··· DOCUMENT EXTRACT ···

Founded in 1940, the NAACP Legal Defense and Educational Fund (LDF) focused its early years on dismantling segregation in the U.S. The organization filed and litigated scores of cases challenging the Supreme Court’s 1896 Plessy v. Ferguson decision, which upheld state-imposed segregation.

The U.S. Supreme Court case Brown v. Board of Education was a coordinated group of lawsuits against segregated school districts in several states, and LDF Director-Counsel Thurgood Marshall enlisted the services of a number of Columbia Law School graduates—including Robert L. Carter ’41 LL.M., Jack Greenberg ’48, and Constance Baker Motley ’46—to work on the case. Motley and Jack Weinstein ’48 drafted briefs, while Professor Charles L. Black outlined model pleadings, strategized, and worked on reply briefs. After the second round of arguments, the Court unanimously declared school segregation unconstitutional.

··· SOURCE EXCERPT ···

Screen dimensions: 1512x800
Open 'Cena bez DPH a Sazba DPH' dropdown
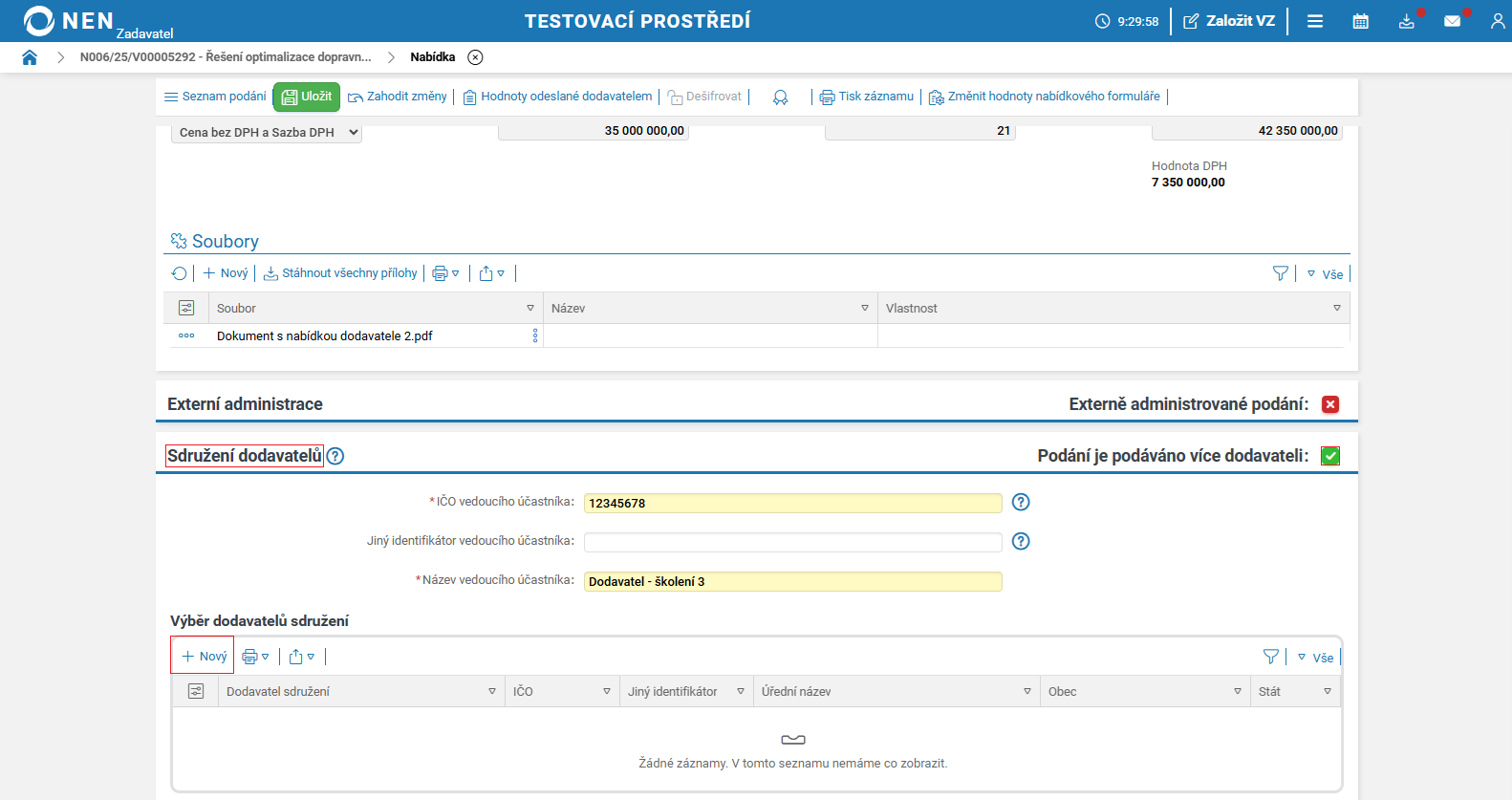[267, 133]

···

- [WRITTEN INSTRUCTION 1] Would you write out the passage on the Legal Defense Fund, starting at "Founded in 1940, the" and ending at "upheld state-imposed segregation."?
- [WRITTEN INSTRUCTION 2] Can you summarize the passage on the Legal Defense Fund in two sentences?
- [WRITTEN INSTRUCTION 3]
Answer these questions using the passage on the Legal Defense Fund:
(a) In what year was the LDF founded?
(b) In what year did the Supreme Court decide Plessy v. Ferguson?
(c) Who drafted briefs for the Brown v. Board of Education case?

- [EXERCISE RESULT 1]
Founded in 1940, the NAACP Legal Defense and Educational Fund (LDF) focused its early years on dismantling segregation in the U.S. The organization filed and litigated scores of cases challenging the Supreme Court’s 1896 Plessy v. Ferguson decision, which upheld state-imposed segregation.

- [EXERCISE RESULT 2] Founded in 1940, the NAACP Legal Defense and Educational Fund spent its early years fighting segregation, filing and litigating many cases that challenged the Supreme Court's 1896 Plessy v. Ferguson decision. For Brown v. Board of Education, Director-Counsel Thurgood Marshall enlisted several Columbia Law School graduates, and after a second round of arguments the Court unanimously declared school segregation unconstitutional.

- [EXERCISE RESULT 3]
(a) 1940
(b) 1896
(c) Constance Baker Motley and Jack Weinstein